I love a man with serious chronic illnesses—yes, plural—so when I started my current job 5 years ago I bought the best health insurance my employer, UCSF, had to offer: Blue Shield PPO. The PPO allowed us to see whomever doctor wherever, without having to worry about networks or referrals or prior approvals. The PPO paid for Robert’s tacrolimus and mycophenolate without hesitation or much of a co-pay, even if my out-of-network-physician self wrote the prescriptions, which I started doing some time ago. He had been on stable doses for years and it was just easier than having him wait for an appointment, take off work to go to the appointment, and wait some more at the kidney transplant clinic to get the same prescriptions written by a transplant nephrologist.Tacrolimus and mycophenolate are two of Robert’s three transplant medications. Immunosuppressants. Immun-o-suppress-ants: drugs that muzzle the immune system like a rabid dog, tamping down it’s natural tendency to attack and destroy anything foreign to self—like my kidney transplanted into Robert. Without these medications or just without enough of these medications, the rabid dog immune system resurges to full attack.
This year UCSF required that I change our plan. There were 3 options. UC Care, a Blue Shield PPO, appeared to be the equivalent to what we already had. Well, not so much.
Now I can’t be the prescribing physician.
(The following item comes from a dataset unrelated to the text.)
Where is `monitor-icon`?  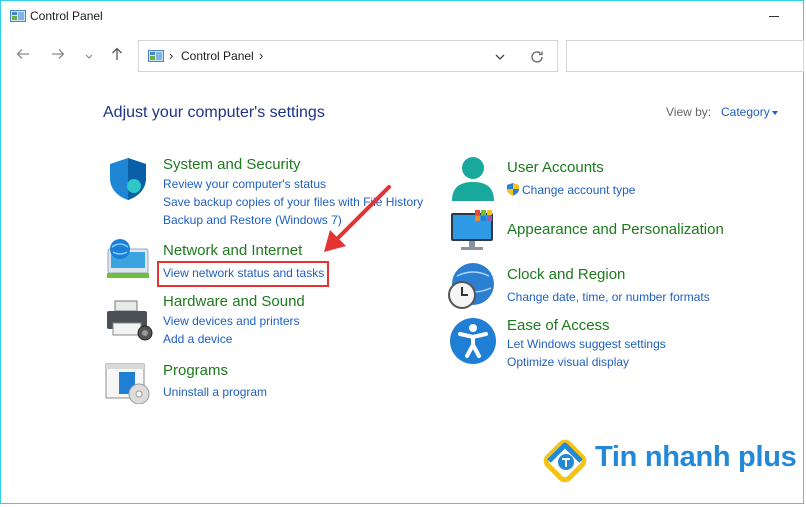 monitor-icon is located at coordinates (472, 230). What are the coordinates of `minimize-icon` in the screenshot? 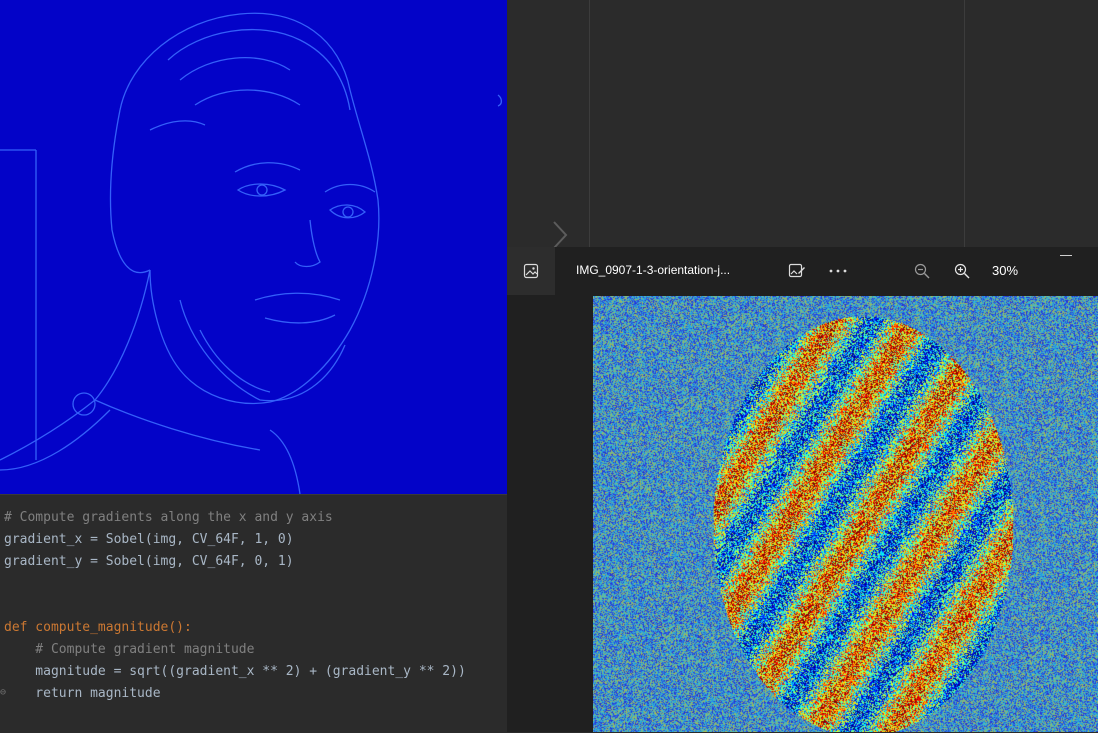 It's located at (1066, 256).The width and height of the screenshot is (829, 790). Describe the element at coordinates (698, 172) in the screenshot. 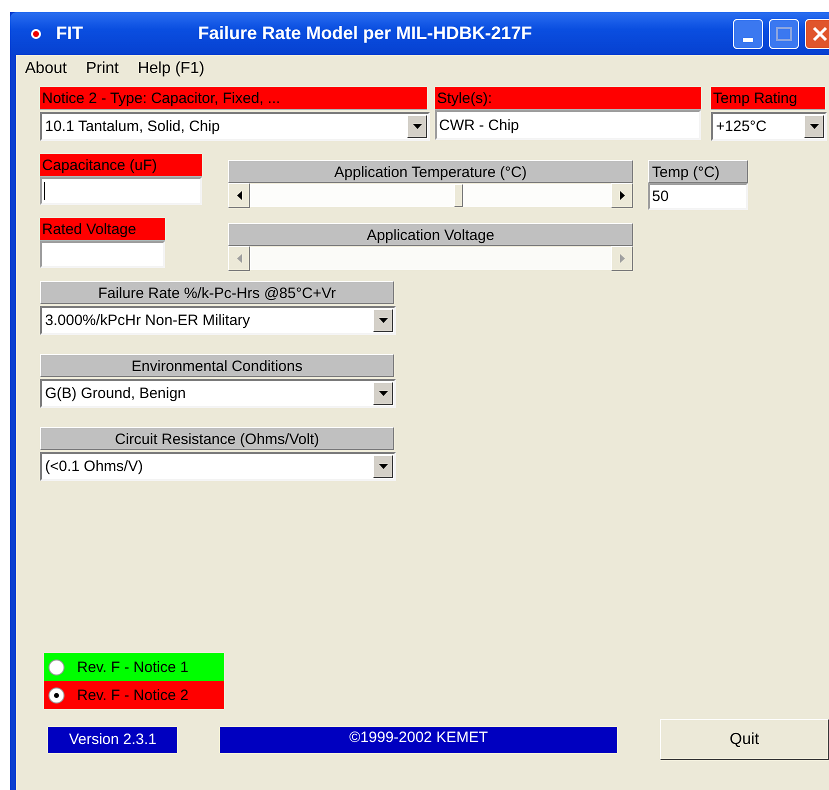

I called my colleague, a UC Care network nephrologist, who has seen Robert in clinic from time to time. He was on vacation, on cruise ship to Alaska, but he answered my call.
“No problem,” he said, “I’ll be back on Saturday and will take care of it then. Just send me the information.”
I emailed him Robert’s entire medication list and doses, specifying that the tacrolimus and mycophenalate needed to be brand name only, Prograf and Cellcept. For as long as Robert had a transplant the kidney transplant nephrologists had always insisted upon brand names.
My colleague completed the paperwork and mailed it in that Saturday as promised.
But a few days later we learned that a 3-month supply of Prograf and Cellcept would cost us $8,000—the difference in cost from the generic form. Eight thousand dollars and we could pay for three months worth of just 2 of his medications.
Or we could feed a family of four. For a year.
Now, Robert and I are professional people, but we ain’t got it like that. So I asked a kidney transplant nephrologist colleague if generics were considered acceptable now. Yes, he said, but you have to check the tacrolimus level every week to make sure the amount of drug in the blood is adequate. And you have to stay with the same generic manufacturer because the drug levels vary from manufacturer to manufacturer in unpredictable ways. There are dozens of generic tacrolimus manufacturers.
I texted my nephrologist colleague, asking him to change the order, specifying the need to stay with the same manufacturer. He took care of it within the hour.
I ordered the weekly lab test for tacrolimus levels. For 9 years, Robert’s Prograf drug level has been 6. After the first week with the generic form, his level was 3 and it took 3 days to get the result. A lightning bolt of anxiety zigzagged through my body, ricocheting from my eyes seeing the number to my throat then to my heart then to my belly where it settled in a smoldering burn. Was the rabid dog chewing through its muzzle?
I sent Robert a text. There would be no worry in a text. Just the words: “Your tacrolimus level is 3. You need to increase your dose from 3 pills twice daily, to 4 twice daily.”
“OK,” he responded, camouflaging whatever he was feeling too.
The next week, the level was 5.5 and 4 the week after that. He had his blood drawn yesterday. On Monday I will start calling the lab for the result.
As we continue to play with Robert's drug doses and he continues to go to the lab for a blood draw every week, I wonder which manufacturer's drug they will send next time. I wonder how long it will take to get the dose right and if Robert’s rabid dog can be held at bay until we do. Because our health insurance changed.
I am also wondering where would we be right now if I couldn’t just call up a nephrologist on vacation and he answer my call, and respond to my email and to my text? Where would we be if no one found out about his tacrolimus level until the results arrived in the mail a week after the blood was drawn? Where would we be if we didn’t have the best private health insurance that my employer has to offer? I wonder.
That’s a lie. I don’t have to wonder. I know exactly where we would be. We would be in the hospital with a failing kidney transplant, wondering if Robert would go back to dialysis at the same unit where he was more than 9 years ago. But maybe I just worry too much.